The nature and extent of the supervision the Complainant received while in custody is subject to legitimate scrutiny, particularly from 3:30 a.m. Before then, the Complainant had been seen moving and walking. From that time forward, he was motionless. [2] One of the special constables assigned to monitor the Complainant during this time – SEW #3 – recorded checks at 3:47 a.m. and 4:16 a.m. He said that the Complainant was sitting up during his check at 4:16 a.m. That would not appear to have been the case. Further checks of the Complainant later that morning by SEW #4 – seven in total - said to have been conducted through the cell door window or via video monitors, failed to disclose that anything was amiss. According to SEW #4, the Complainant seemed to be sleeping comfortably and gave no indication that he was in distress. It is apparent that the Complainant was not sleeping for at least some of these checks, if not all of them – he was experiencing an acute medical episode or was deceased.

The SO was the officer-in-charge of the station from about 3:45 p.m. to 4:10 a.m., when he was relieved by WO #4. Though ultimately responsible for the welfare of prisoners in their custody at the station, officers-in-charge are not directly tasked with performing cell checks; they rely on the booking and fingerprint officers - special constables in this case - to perform that function and alert them to any problems. There is no evidence to suggest that either the SO or WO #4 had any reason to believe that the special constables were not discharging their duties in a reasonable and competent fashion. Nor is there any reason to believe that they were ever notified by the special constables of any concerns regarding the Complainant’s condition during this period, which only makes sense – they apparently had no concerns about the Complainant’s condition, believing he was asleep or more active than he actually was. In the circumstances, I am unable to visit any of the special constables’ indiscretions on the officers-in-charge, and certainly not to the extent of any reasonable conclusion that the SO and WO #4 failed markedly in their duty of care to the Complainant.

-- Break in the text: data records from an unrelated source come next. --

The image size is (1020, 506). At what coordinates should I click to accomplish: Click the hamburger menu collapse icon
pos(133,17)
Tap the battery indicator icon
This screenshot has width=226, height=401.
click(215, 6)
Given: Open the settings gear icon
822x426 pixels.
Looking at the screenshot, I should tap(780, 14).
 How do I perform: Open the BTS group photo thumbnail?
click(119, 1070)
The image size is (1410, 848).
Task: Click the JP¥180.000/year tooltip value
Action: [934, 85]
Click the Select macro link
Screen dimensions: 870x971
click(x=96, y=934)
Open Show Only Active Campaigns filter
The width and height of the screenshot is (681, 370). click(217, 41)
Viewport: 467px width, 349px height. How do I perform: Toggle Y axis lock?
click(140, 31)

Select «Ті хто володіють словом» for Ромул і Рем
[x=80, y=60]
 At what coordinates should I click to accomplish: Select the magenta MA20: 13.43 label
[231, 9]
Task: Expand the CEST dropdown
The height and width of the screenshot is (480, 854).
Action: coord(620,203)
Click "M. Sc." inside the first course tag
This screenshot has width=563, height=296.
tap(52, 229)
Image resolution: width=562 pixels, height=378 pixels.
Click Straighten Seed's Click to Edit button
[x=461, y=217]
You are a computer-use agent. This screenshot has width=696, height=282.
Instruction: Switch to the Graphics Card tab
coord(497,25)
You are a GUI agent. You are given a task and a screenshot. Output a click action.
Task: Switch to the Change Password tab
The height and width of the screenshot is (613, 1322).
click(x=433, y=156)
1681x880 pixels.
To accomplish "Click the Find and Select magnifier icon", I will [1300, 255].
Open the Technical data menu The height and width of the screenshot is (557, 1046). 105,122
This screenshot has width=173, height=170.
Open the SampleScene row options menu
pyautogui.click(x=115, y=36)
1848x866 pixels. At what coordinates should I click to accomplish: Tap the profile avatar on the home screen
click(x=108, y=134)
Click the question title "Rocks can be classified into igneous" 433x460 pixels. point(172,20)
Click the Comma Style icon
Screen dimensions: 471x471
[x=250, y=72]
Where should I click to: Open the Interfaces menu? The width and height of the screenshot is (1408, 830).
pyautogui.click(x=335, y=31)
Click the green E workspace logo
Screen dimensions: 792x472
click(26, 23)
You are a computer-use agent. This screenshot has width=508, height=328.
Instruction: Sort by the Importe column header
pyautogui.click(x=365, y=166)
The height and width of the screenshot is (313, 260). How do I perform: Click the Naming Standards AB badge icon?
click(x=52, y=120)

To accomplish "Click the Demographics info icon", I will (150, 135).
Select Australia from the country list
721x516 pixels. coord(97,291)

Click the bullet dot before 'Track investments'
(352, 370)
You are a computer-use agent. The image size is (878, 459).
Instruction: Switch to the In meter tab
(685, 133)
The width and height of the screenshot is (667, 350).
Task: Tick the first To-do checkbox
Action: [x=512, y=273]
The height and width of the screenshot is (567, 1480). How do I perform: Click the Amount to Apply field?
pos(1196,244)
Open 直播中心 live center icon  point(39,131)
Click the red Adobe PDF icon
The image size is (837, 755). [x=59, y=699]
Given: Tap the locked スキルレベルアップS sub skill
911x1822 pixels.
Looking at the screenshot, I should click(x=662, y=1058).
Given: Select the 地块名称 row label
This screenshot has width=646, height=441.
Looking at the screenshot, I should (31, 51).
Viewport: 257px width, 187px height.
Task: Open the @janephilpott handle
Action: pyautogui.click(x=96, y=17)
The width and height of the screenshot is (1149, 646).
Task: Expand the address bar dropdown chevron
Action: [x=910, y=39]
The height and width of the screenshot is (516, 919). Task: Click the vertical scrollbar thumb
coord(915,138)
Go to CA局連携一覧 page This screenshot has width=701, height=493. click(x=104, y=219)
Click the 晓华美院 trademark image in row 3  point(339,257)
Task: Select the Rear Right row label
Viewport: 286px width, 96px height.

For the foregoing reasons, there are no reasonable grounds to believe that the SO transgressed the limits of care prescribed by the criminal law. Accordingly, though the cause of the Complainant’s death remains undetermined at this time, there is no reason to believe that it is attributable to any unlawful conduct on the part of the subject official.

As the SIU has no statutory jurisdiction to investigate special constables, the matter of their conduct in connection with the Complainant’s time in custody will be referred to the TPS.

Date: February 10, 2022

Electronically approved by

Joseph Martino
Special Investigations Unit


  • 1) The following records contain sensitive personal information and are not being released pursuant to section 34(2) of the Special Investigations Unit Act, 2019. The material portions of the records are summarized below. [Back to text]
  • 2) The cell camera video recording system was motion-activated. That the recording stopped at about 3:30 a.m., and only resumed again upon the arrival of special constables at about 8:10 a.m., presumably means that the Complainant did not move during this time, or, at least, not sufficiently to activate the camera’s recording function. [Back to text]


The signed English original report is authoritative, and any discrepancy between that report and the French and English online versions should be resolved in favour of the original English report.